> _What to do_:
Copy the part that opens with the line containing "You are a GUI" and closes with the line containing "This screenshot has", substituting "assistant" for "agent" and leaving all else as it stands.

> _Data provided_:
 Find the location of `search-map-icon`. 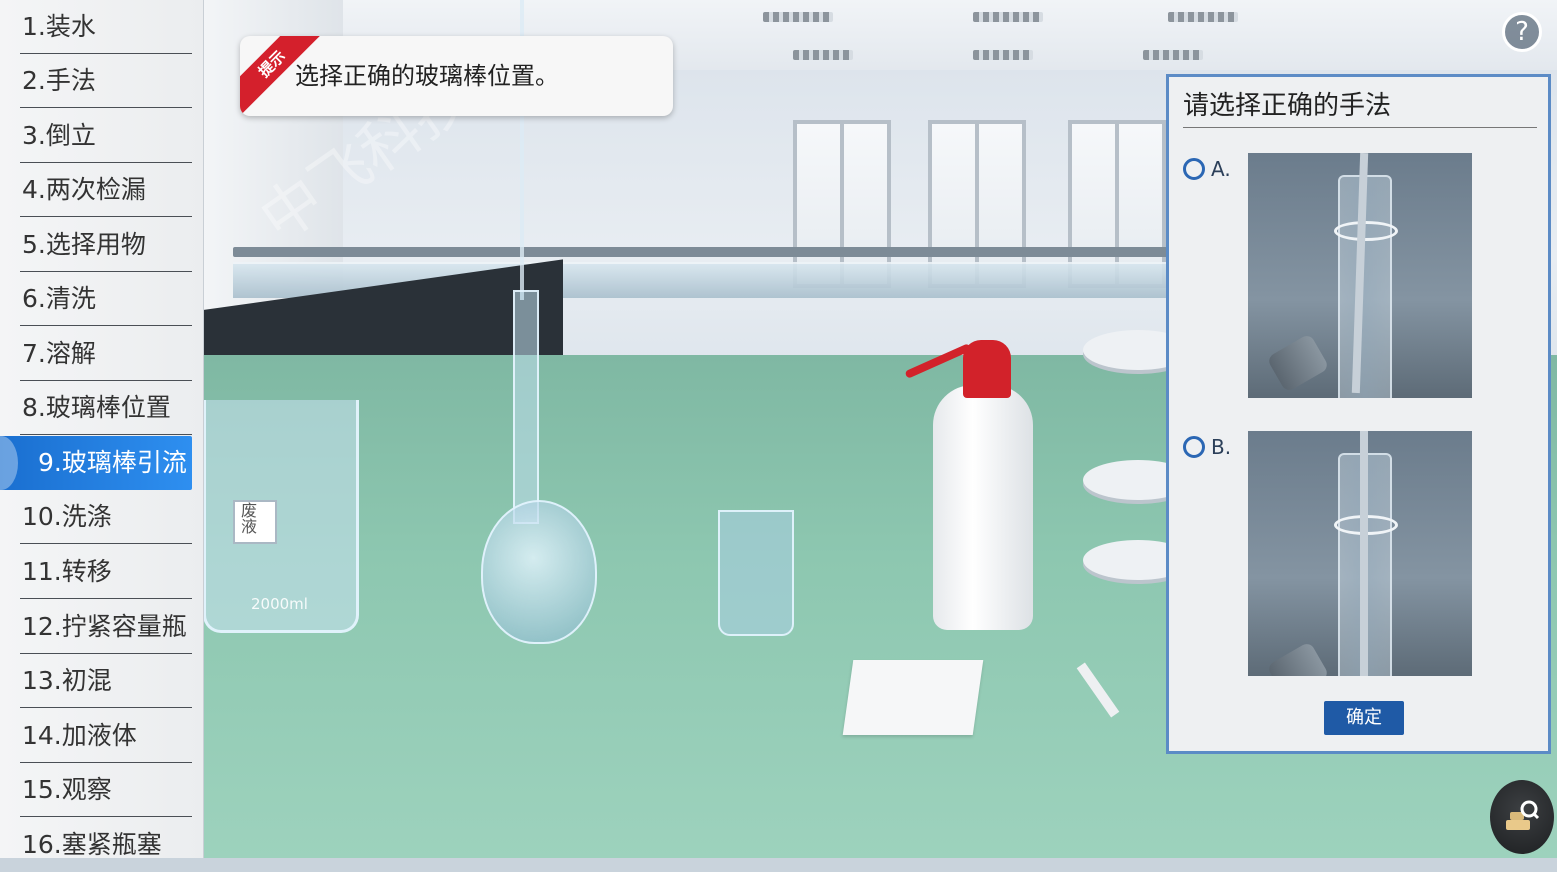

search-map-icon is located at coordinates (1523, 815).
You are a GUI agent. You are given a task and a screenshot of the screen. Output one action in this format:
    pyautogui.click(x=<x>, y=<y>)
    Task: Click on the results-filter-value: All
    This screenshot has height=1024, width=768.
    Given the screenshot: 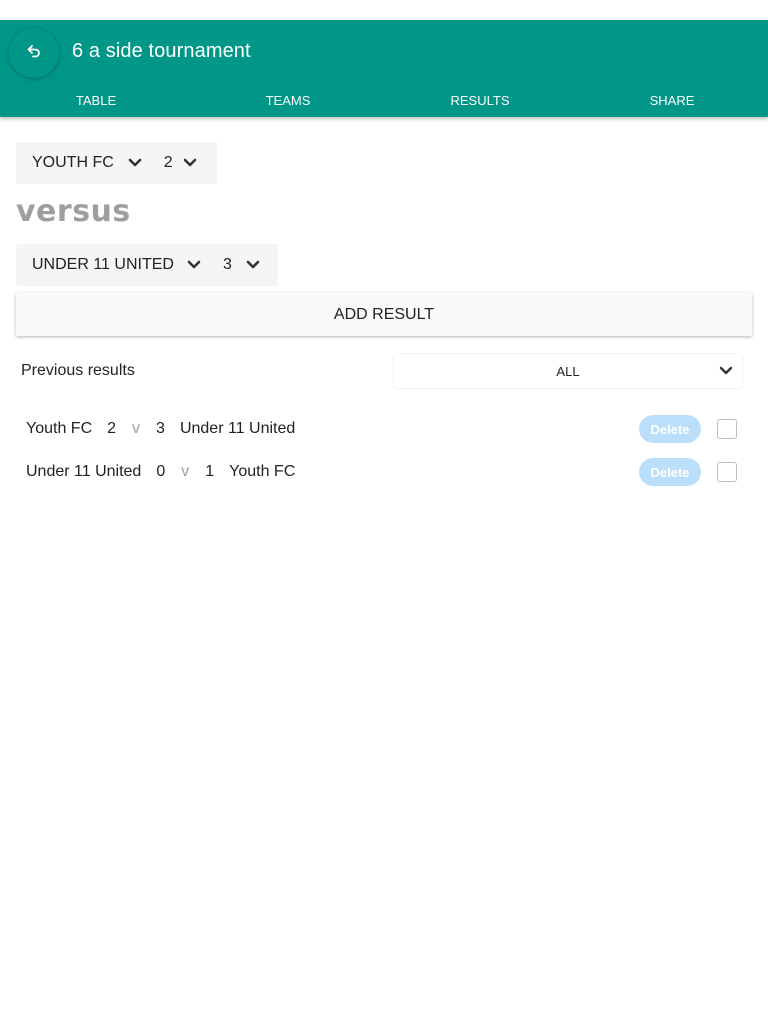 What is the action you would take?
    pyautogui.click(x=568, y=371)
    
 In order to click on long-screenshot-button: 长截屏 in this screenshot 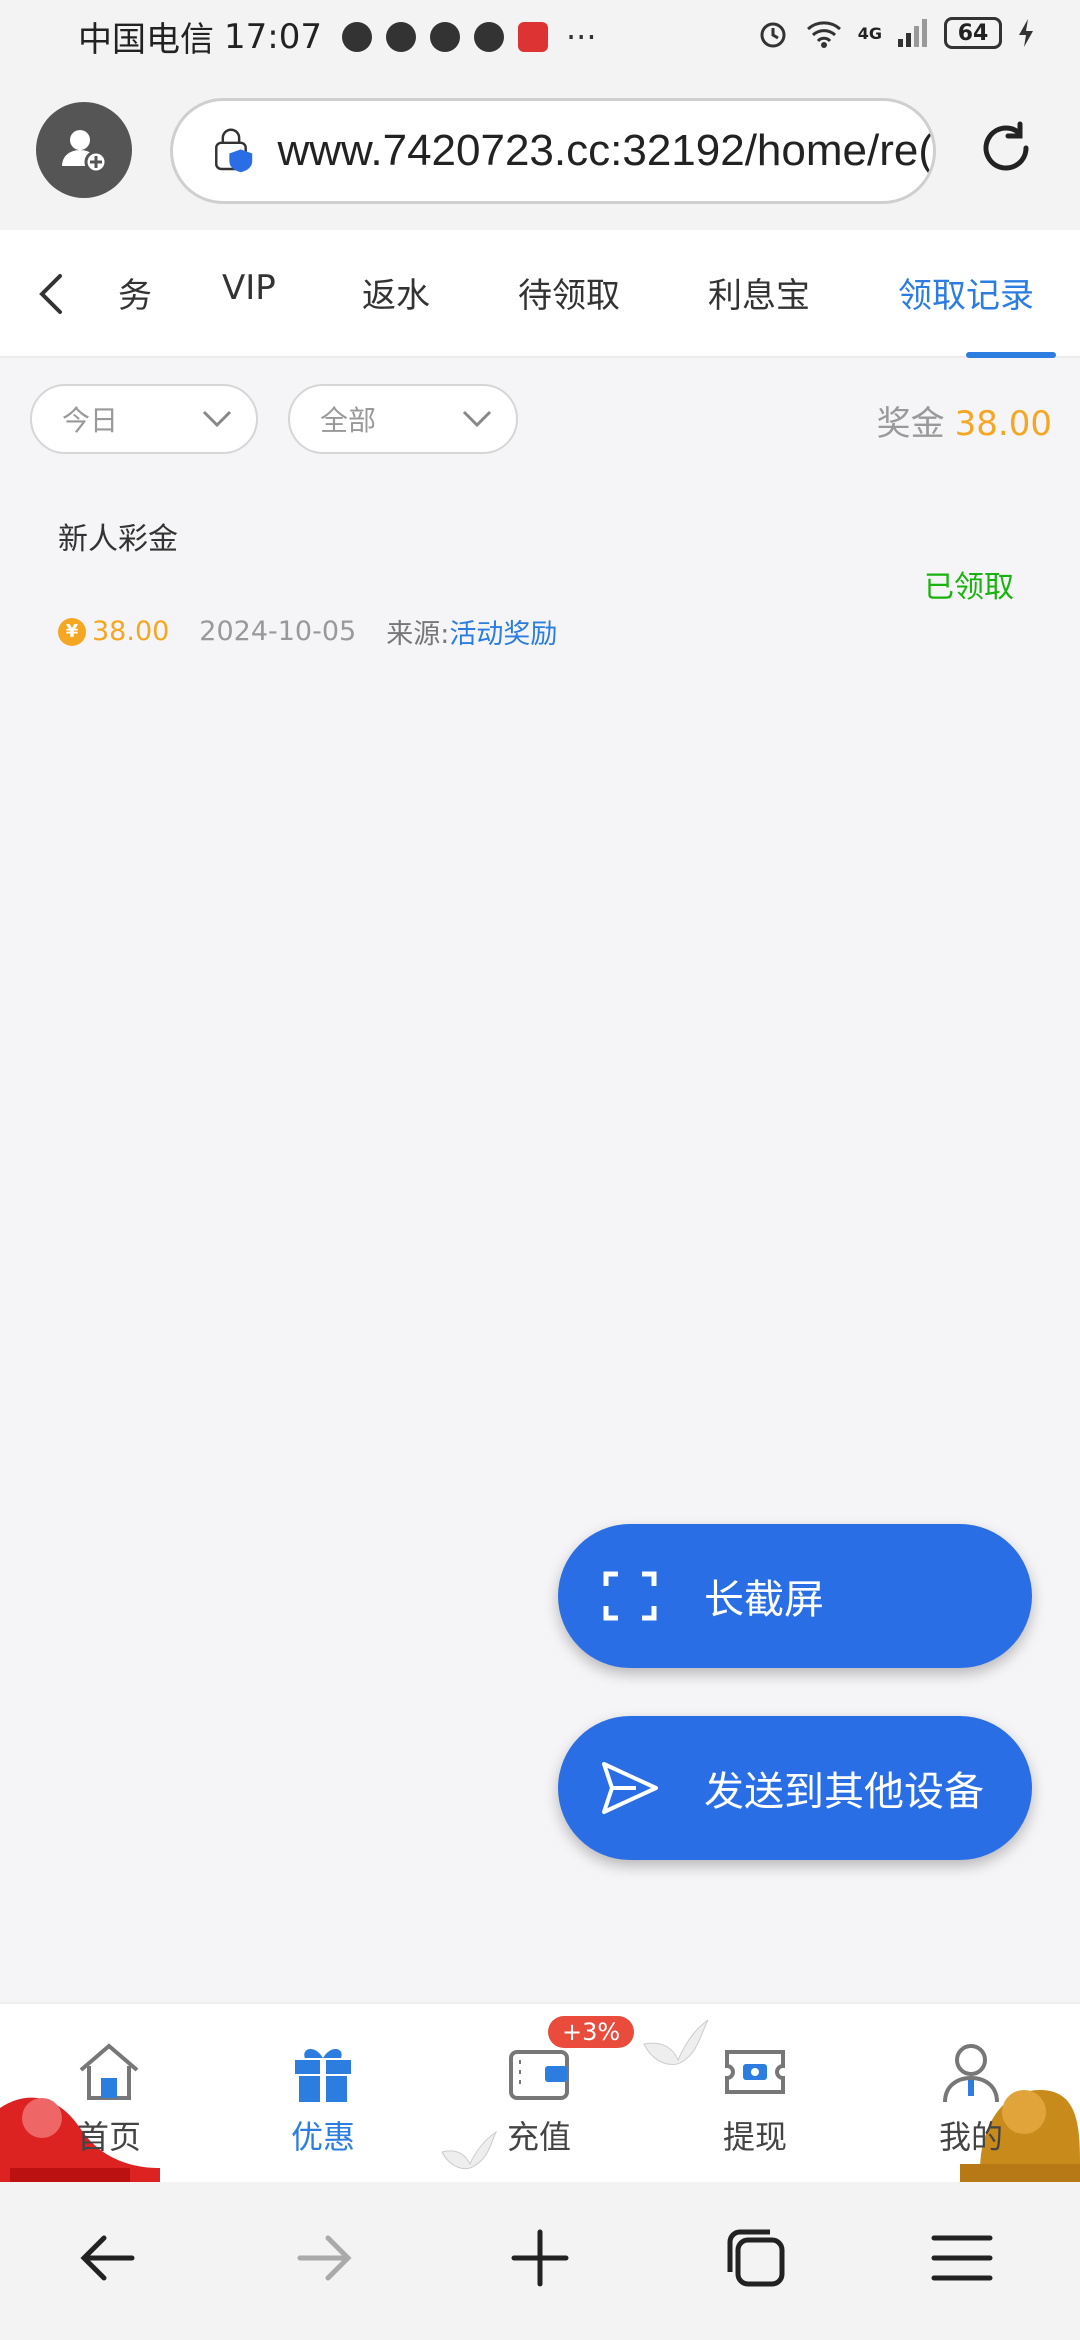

> _Exercise output_:
You are a GUI assistant. You are given a task and a screenshot of the screen. Output one action in this format:
    pyautogui.click(x=<x>, y=<y>)
    Task: Click on the results-filter-value: All
    This screenshot has height=1024, width=768.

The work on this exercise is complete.